Quoted passage =
The Hudson Valley is apple country, and has been since the Dutch settled here early in the seventeenth century. The huge seasonal bounty of apples was an important part of the survival strategy before the advent of artificial refrigeration. There was, of course, plenty of natural refrigeration available.
We call it “winter” — and folks made use of winter’s cold in various ways.
One of the main reasons people grew apples was to produce cheap alcohol. Cider, left on own, turns hard; airborne yeasts that cling to the surface of the fruit (that hazy surface you rub off when polishing an apple is mostly yeast) will quickly convert the juice’s sugars into alcohol and carbon dioxide. That conversion occurs so easily that deer sometimes become drunk from eating the “drops” in orchards. Old-timers found that, if they left barrels of cider out in the cold, the water would freeze but the alcohol would not. In effect, it was a kind of distillation that required no heat, yet turned hard cider into the more potent applejack.
They also dried apples for use during the rest of the year, but they had another trick that has fallen out of use, partly because it’s no longer possible.
Naturalist, and Hudson Valley resident, John Burroughs wrote nostalgically — about a century ago — about the apples of his childhood. He lamented the loss of varieties that had already disappeared. Orchards used to provide many types of apples for properties that are no longer important, such as how long they could be stored. Every autumn, farmers dug deep pits and filled them with layers of apples, separating each variety with layers of straw. The varieties that kept longest were buried deepest so, through the following months, people could gradually eat their way through the previous fall’s bounty.

Problem requirements = Pick up the essay on Hudson Valley apples after its final sentence and keep writing it.

Material =

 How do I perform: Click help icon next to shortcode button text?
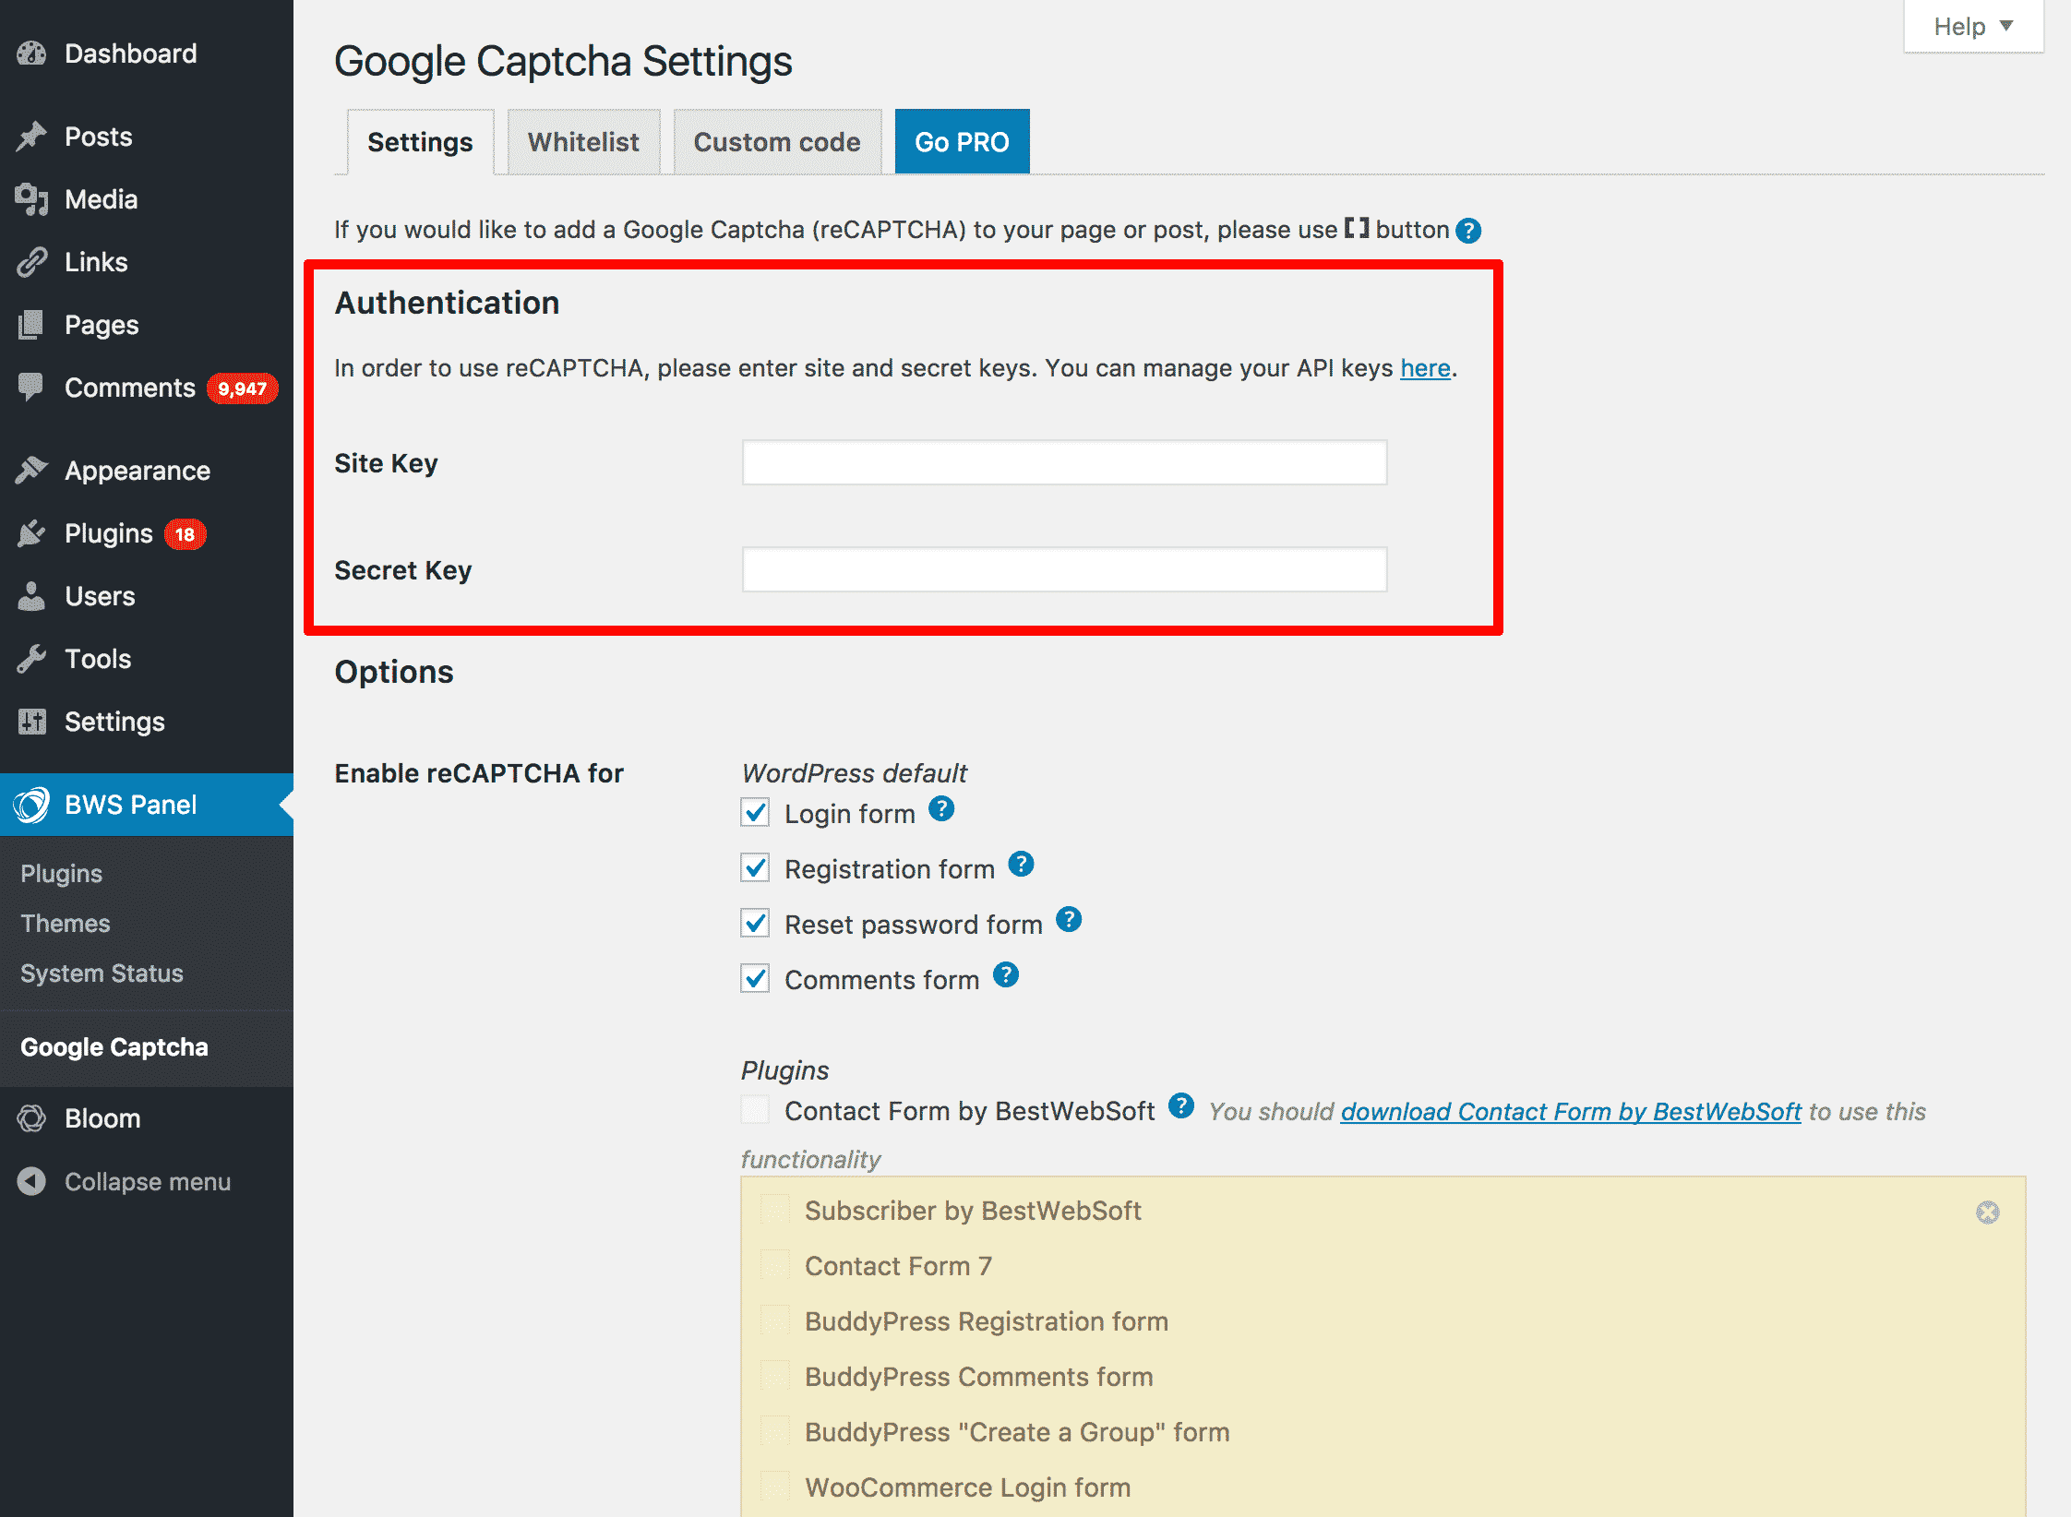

Exercise result =
Burroughs was troubled by the same thing that bothers today’s foodies: the irrevocable loss of flavors that accompany the purge of no-longer-needed diversity. He missed the taste and crunch of apples that would never be bitten into again. In his day, the technology that made such apple varieties obsolete was refrigeration. Today, it is marketability. The majority of today’s shoppers won’t buy an apple unless it’s an example of some kind of idealized shiny red globe, devoid of any kind of perceived imperfection. While there have been hundreds of varieties of apples grown over the years, markets now sell a dozen or less. Apples, originally, had patches (or even entire skins) that were rough, dry-looking, and brown. This entirely natural characteristic has been carefully eliminated from the few types we’re likely to find in our markets, because customers would consider it to be a blemish. Along the way, many of the different flavors, textures, and aromas that apple diversity provided have been lost.
Aside from a few orchards (such as Milton’s Prospect Hill Orchards, Staatsburg’s Breezy Hill Orchard, and Tivoli’s Migliorelli Farm) that are trying to rescue wonderful varieties that would otherwise vanish, we can’t do anything to preserve these pommes perdú. We can, however use another century-old technology to preserve some of our current bounty. Home-canning lets us prepare for ourselves some of the old-fashioned apple items that we can’t get at the supermarket.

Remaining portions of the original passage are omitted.